▶ [AIM OF THE EXERCISE] Every record is to be transcribed exactly as written.

───── PROVIDED RECORDS ─────

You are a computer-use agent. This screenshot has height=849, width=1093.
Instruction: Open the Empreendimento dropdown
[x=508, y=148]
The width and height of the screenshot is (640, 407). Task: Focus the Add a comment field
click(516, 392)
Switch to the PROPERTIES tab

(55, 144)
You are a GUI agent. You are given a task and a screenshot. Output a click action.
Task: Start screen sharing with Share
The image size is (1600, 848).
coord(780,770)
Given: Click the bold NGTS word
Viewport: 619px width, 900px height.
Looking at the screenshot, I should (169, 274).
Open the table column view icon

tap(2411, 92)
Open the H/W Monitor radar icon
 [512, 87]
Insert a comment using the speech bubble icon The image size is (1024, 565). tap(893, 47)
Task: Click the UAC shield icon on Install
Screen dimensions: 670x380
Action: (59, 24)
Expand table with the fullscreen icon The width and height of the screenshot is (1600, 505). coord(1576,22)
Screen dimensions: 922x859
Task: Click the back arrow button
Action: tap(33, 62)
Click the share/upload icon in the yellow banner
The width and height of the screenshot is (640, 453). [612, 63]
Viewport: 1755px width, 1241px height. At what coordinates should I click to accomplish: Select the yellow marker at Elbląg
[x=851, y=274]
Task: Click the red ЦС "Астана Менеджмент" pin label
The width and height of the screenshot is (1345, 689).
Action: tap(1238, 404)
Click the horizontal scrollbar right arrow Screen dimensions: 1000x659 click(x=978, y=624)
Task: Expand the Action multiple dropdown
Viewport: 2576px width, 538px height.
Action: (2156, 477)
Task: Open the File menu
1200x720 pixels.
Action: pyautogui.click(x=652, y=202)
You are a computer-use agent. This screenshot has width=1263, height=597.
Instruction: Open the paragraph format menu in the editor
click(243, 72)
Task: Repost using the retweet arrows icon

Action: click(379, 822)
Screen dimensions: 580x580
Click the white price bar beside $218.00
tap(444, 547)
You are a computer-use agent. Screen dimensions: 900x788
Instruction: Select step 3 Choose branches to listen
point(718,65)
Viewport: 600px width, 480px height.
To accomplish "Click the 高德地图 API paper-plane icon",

─────

▶ [TASK RESPONSE]
You are a computer-use agent. This screenshot has height=849, width=1093.
Instruction: Open the Empreendimento dropdown
[x=508, y=148]
The width and height of the screenshot is (640, 407). Task: Focus the Add a comment field
click(516, 392)
Switch to the PROPERTIES tab

(55, 144)
You are a GUI agent. You are given a task and a screenshot. Output a click action.
Task: Start screen sharing with Share
The image size is (1600, 848).
coord(780,770)
Given: Click the bold NGTS word
Viewport: 619px width, 900px height.
Looking at the screenshot, I should (169, 274).
Open the table column view icon

tap(2411, 92)
Open the H/W Monitor radar icon
 [512, 87]
Insert a comment using the speech bubble icon The image size is (1024, 565). tap(893, 47)
Task: Click the UAC shield icon on Install
Screen dimensions: 670x380
Action: (59, 24)
Expand table with the fullscreen icon The width and height of the screenshot is (1600, 505). coord(1576,22)
Screen dimensions: 922x859
Task: Click the back arrow button
Action: tap(33, 62)
Click the share/upload icon in the yellow banner
The width and height of the screenshot is (640, 453). [612, 63]
Viewport: 1755px width, 1241px height. At what coordinates should I click to accomplish: Select the yellow marker at Elbląg
[x=851, y=274]
Task: Click the red ЦС "Астана Менеджмент" pin label
The width and height of the screenshot is (1345, 689).
Action: tap(1238, 404)
Click the horizontal scrollbar right arrow Screen dimensions: 1000x659 click(x=978, y=624)
Task: Expand the Action multiple dropdown
Viewport: 2576px width, 538px height.
Action: (2156, 477)
Task: Open the File menu
1200x720 pixels.
Action: pyautogui.click(x=652, y=202)
You are a computer-use agent. This screenshot has width=1263, height=597.
Instruction: Open the paragraph format menu in the editor
click(243, 72)
Task: Repost using the retweet arrows icon

Action: click(379, 822)
Screen dimensions: 580x580
Click the white price bar beside $218.00
tap(444, 547)
You are a computer-use agent. Screen dimensions: 900x788
Instruction: Select step 3 Choose branches to listen
point(718,65)
Viewport: 600px width, 480px height.
To accomplish "Click the 高德地图 API paper-plane icon",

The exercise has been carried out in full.